David Menninger, research director at Ventana Research, agrees that adoption of predictive analytics systems--for IT or any other purpose--is still modest. Of the 2,400 organizations in Ventana's Business Analytics benchmark research, only about one in five is using predictive IT analytics.
So most IT organizations have lived just fine without these suites until now. What's changed?
The push toward private clouds and service-oriented IT, combined with an unprecedented number of data sources and the attendant complexity. A highly virtualized infrastructure, big data, and predictive analytics go together. In fact, big, clean, fast-moving flows of real-time information are the lifeblood of predictive IT analytics systems.
Unfortunately, IT hasn't always been good at collecting operational data. In the age of single-server, single-application architectures, infrastructure fragmentation made it prohibitively costly to build data silos filled with accurate transactional information on which to perform analysis. But virtualization and the cloud model have changed everything. Centralization is back, and better than before.
However, a cloud architecture--public, private, or hybrid--also brings complexity, which is the enemy of uptime. And this is the main reason we think predictive analytics will become a must-have for enterprise IT sooner rather than later. Consider that in our most recent InformationWeek Virtualization Management Survey, respondents ranked high availability No. 1 among a dozen features. Similarly, the most-cited driver for private clouds is improved application availability.
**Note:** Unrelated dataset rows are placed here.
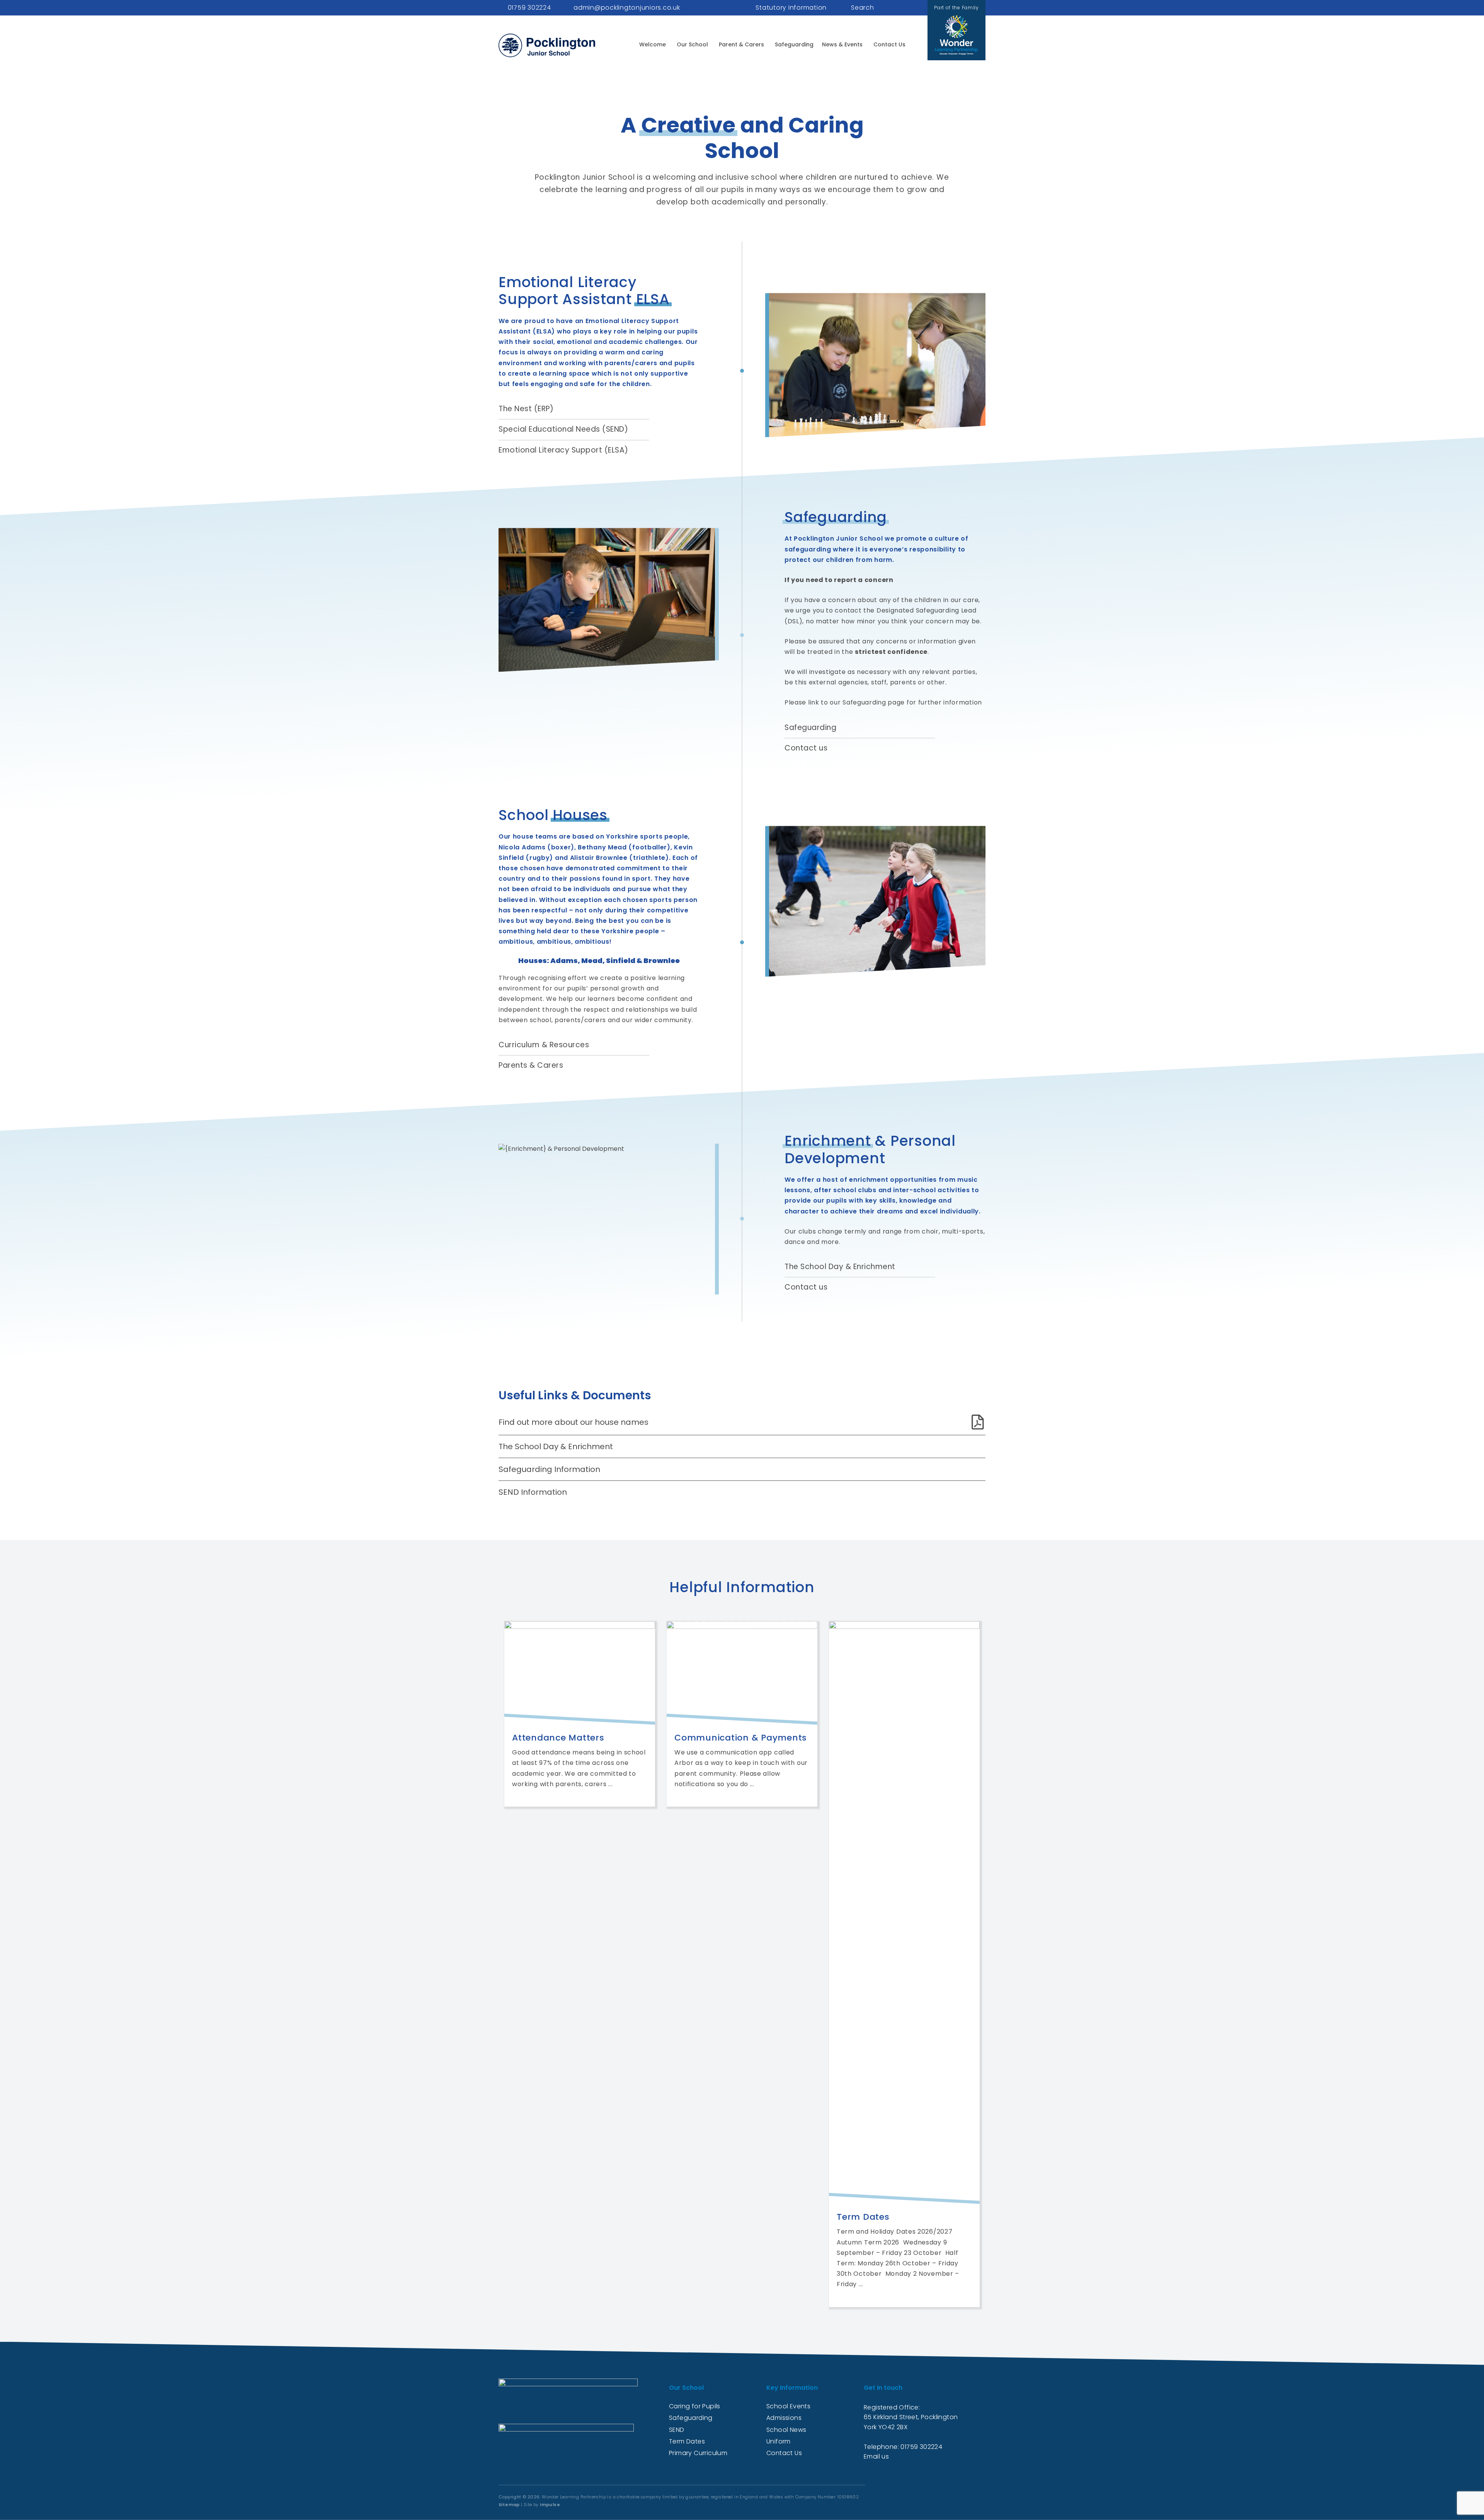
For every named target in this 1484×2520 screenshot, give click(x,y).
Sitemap (509, 2504)
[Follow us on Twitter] (913, 7)
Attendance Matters (558, 1738)
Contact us (806, 748)
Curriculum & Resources (544, 1045)
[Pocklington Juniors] (547, 45)
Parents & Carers (531, 1065)
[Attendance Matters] (579, 1673)
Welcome (652, 44)
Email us (876, 2456)
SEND (676, 2429)
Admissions (784, 2417)
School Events (788, 2406)
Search (862, 7)
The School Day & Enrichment (840, 1266)
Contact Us (889, 44)
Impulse (550, 2504)
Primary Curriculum (698, 2453)
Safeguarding (794, 44)
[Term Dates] (904, 1912)
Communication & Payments (740, 1738)
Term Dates (863, 2217)
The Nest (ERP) (526, 409)
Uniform (778, 2441)
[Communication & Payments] (742, 1673)
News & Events (842, 44)
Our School (692, 44)
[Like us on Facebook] (904, 7)
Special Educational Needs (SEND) (563, 429)
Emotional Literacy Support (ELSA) (563, 450)
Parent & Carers (741, 44)
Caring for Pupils (694, 2406)
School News (786, 2429)
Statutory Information (791, 7)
Predictive IT analytics can get us to higher availability by helping us cut through the complexity inherent in modern cloud infrastructures, which are built one layer at a time, with each layer dependent on the one before it. This complexity makes it difficult for even experienced network architects to understand the interrelations among infrastructure components. It also makes failures substantially more difficult to troubleshoot. We'd better get a handle on this problem now, because complexity will only increase as enterprises adopt more advanced converged architectures.